BANGKOK, Jan 8 — Southeast Asian stock markets were trading mixed today, with beaten down Singapore and Thailand staging a mild rebound along with Asian shares but selling by foreign investors in select large caps pushed Indonesia to a more than two-week low.
The Jakarta composite index was down 0.2 per cent at 4,520.68, after earlier touching 4,507.41, the lowest since Dec 23.
Shares of Telkom Indonesia shed two per cent and Semen Indonesia was down 1.1 per cent, with foreign investors net selling both, Thomson Reuters Eikon data showed.
Jakarta-based Trimegah Securities said it expected the index to continue weakening, with today's trading seen in the range of 4,500-4,563.
BNI Securities said it expected pressure to linger from China share markets after Shanghai stocks fell more than seven per cent and triggered a stock market circuit breaker on yesterday.
“With lack of fresh sentiment in the market, it will be hard to keep the index from falling,” it said in a report.

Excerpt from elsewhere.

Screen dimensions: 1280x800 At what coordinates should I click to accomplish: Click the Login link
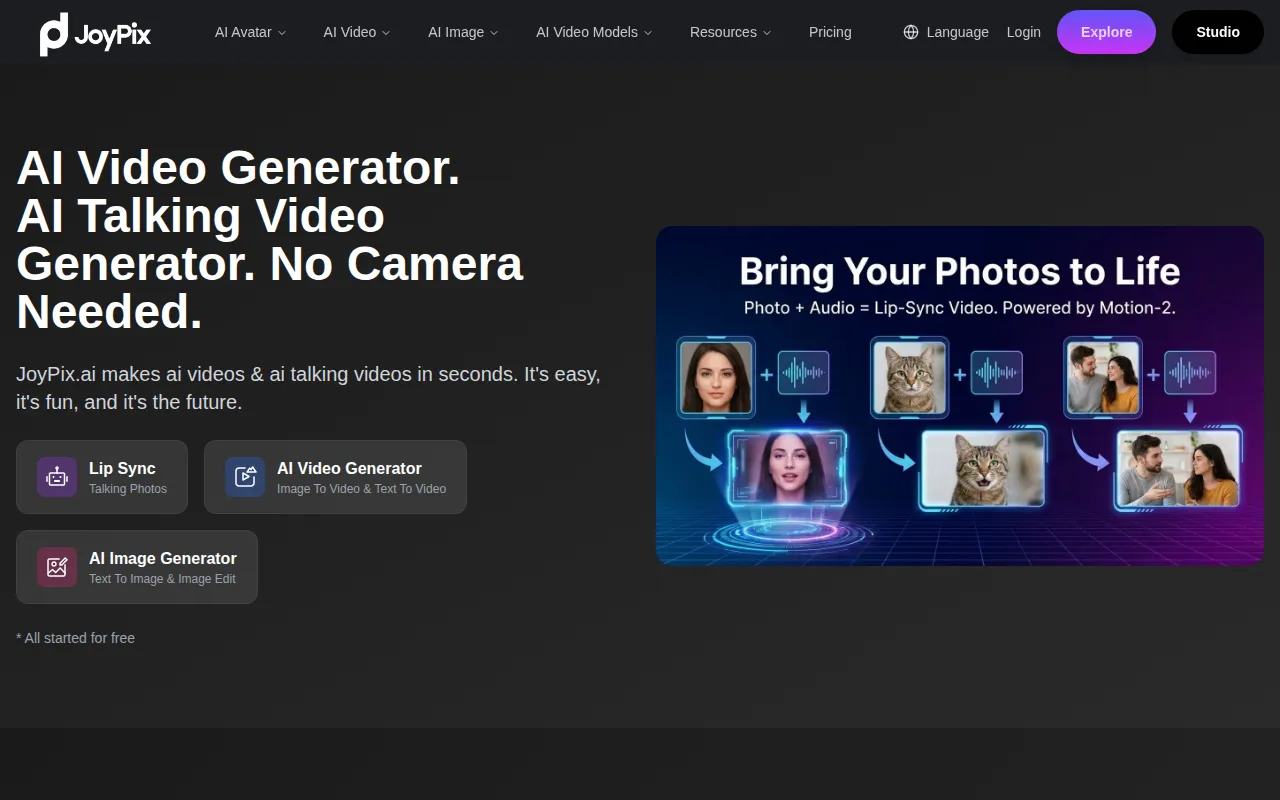pyautogui.click(x=1023, y=32)
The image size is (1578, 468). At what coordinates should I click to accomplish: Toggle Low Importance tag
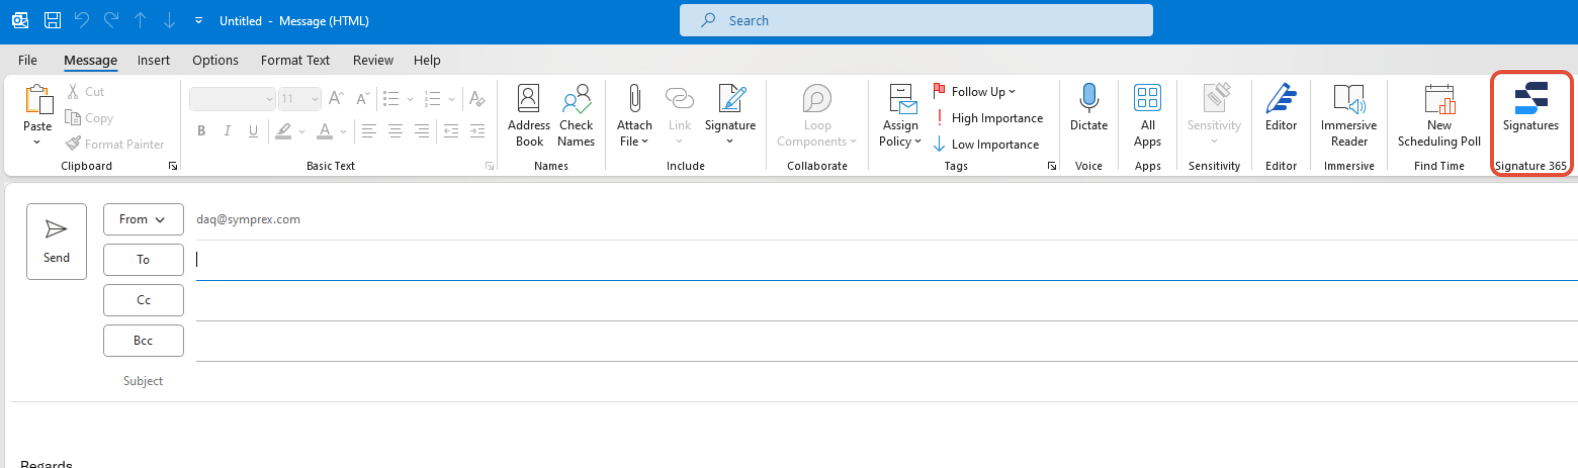tap(986, 144)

Indonesia was on track for a weekly drop of 1.5 per cent, its first in four weeks, in line with other Southeast Asian stock markets.
Singapore was up 0.7 per cent and Thailand was up 0.9 per cent, both on course for a weekly drop of more than four per cent. The Philippines was down 0.5 per cent, poised for a weekly decline of more than five per cent.
Malaysia was up 0.2 per cent, recouping early losses
while Vietnam was down 0.7 per cent, both set to fall more than two per cent on the week.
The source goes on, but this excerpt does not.